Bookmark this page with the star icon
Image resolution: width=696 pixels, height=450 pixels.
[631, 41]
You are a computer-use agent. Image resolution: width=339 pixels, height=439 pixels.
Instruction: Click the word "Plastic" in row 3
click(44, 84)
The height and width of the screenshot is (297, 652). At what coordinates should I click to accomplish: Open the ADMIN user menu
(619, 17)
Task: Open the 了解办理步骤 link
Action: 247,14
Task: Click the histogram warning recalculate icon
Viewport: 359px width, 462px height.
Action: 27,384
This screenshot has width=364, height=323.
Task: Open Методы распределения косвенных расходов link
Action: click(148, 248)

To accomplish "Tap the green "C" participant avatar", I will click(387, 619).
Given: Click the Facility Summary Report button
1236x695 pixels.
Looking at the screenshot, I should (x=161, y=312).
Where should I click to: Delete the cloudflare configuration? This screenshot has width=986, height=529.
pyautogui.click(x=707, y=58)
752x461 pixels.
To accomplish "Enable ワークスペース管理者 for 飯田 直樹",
= = = = = = =
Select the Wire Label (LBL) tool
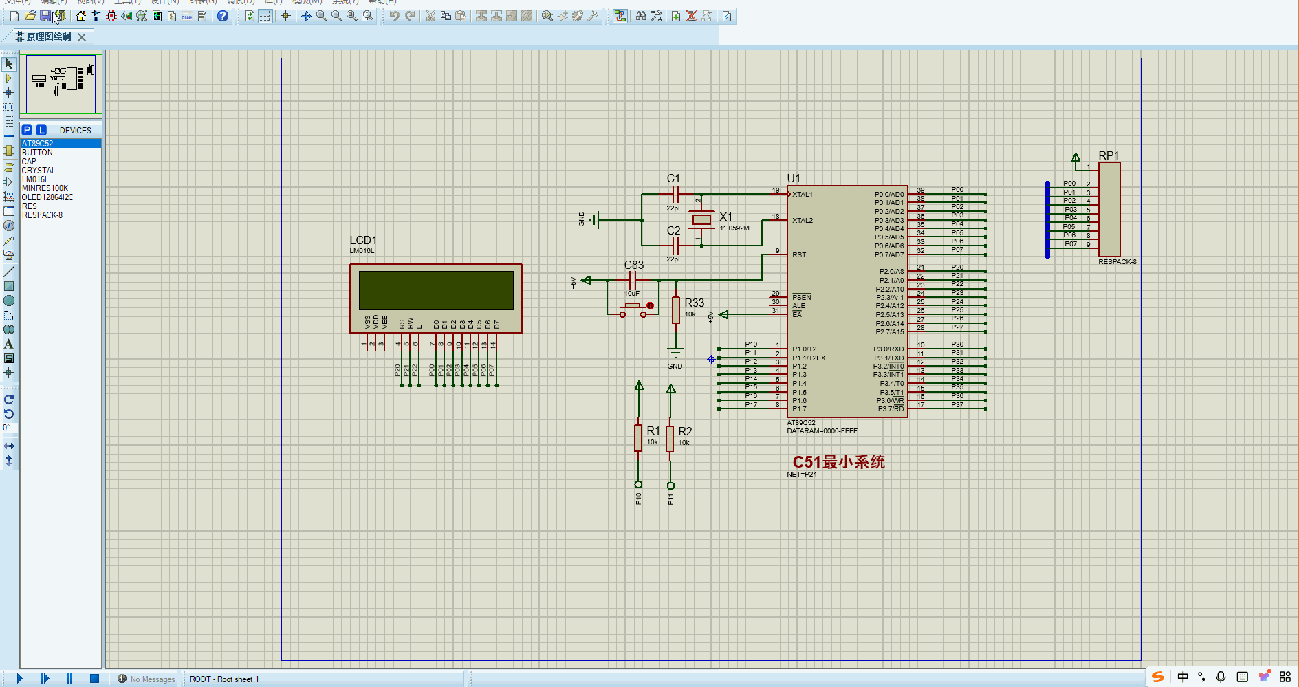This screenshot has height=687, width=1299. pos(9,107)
= = = = = = =
**SET TASK:**
Reproduce the rows from the line containing "Task: Click the" up to and including the line containing "will click(387, 619).".

**SOLUTION TO THE EXERCISE:**
Task: Click the histogram warning recalculate icon
Viewport: 359px width, 462px height.
Action: 27,384
This screenshot has width=364, height=323.
Task: Open Методы распределения косвенных расходов link
Action: click(148, 248)

To accomplish "Tap the green "C" participant avatar", I will click(387, 619).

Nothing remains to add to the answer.